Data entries
--------------------
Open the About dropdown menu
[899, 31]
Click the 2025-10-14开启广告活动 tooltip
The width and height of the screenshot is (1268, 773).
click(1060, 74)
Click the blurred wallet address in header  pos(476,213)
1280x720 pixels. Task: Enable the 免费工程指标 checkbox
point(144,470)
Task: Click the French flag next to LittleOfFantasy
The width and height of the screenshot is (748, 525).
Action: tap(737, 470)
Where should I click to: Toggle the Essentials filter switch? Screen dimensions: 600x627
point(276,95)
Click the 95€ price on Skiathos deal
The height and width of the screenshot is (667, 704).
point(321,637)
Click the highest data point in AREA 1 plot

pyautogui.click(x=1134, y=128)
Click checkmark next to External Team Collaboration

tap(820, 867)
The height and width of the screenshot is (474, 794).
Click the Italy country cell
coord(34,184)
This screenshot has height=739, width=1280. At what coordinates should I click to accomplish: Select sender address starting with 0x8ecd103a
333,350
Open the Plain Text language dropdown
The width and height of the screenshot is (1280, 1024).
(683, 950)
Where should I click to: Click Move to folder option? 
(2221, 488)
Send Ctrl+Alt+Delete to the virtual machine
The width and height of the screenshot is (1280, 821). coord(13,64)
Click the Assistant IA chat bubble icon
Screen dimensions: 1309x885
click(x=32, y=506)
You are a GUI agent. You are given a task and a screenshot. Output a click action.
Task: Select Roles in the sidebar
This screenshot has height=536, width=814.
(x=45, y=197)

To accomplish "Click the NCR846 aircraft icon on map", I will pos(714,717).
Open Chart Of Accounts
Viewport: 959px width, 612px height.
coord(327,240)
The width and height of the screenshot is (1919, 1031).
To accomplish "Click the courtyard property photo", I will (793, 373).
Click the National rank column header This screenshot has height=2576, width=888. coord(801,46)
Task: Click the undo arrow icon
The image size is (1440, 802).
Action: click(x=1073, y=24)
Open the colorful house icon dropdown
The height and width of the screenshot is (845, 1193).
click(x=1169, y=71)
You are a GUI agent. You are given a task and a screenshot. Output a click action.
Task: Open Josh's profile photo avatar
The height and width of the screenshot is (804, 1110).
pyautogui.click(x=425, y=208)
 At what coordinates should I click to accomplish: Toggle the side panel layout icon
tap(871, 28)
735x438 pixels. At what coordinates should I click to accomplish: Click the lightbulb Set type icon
--------------------
WHAT TO DO
What is needed is a word-for-word restatement of every line from the one with "The height and width of the screenshot is (804, 1110)." to the end of the entries above.

YOUR RESPONSE
The height and width of the screenshot is (804, 1110).
pyautogui.click(x=425, y=208)
 At what coordinates should I click to accomplish: Toggle the side panel layout icon
tap(871, 28)
735x438 pixels. At what coordinates should I click to accomplish: Click the lightbulb Set type icon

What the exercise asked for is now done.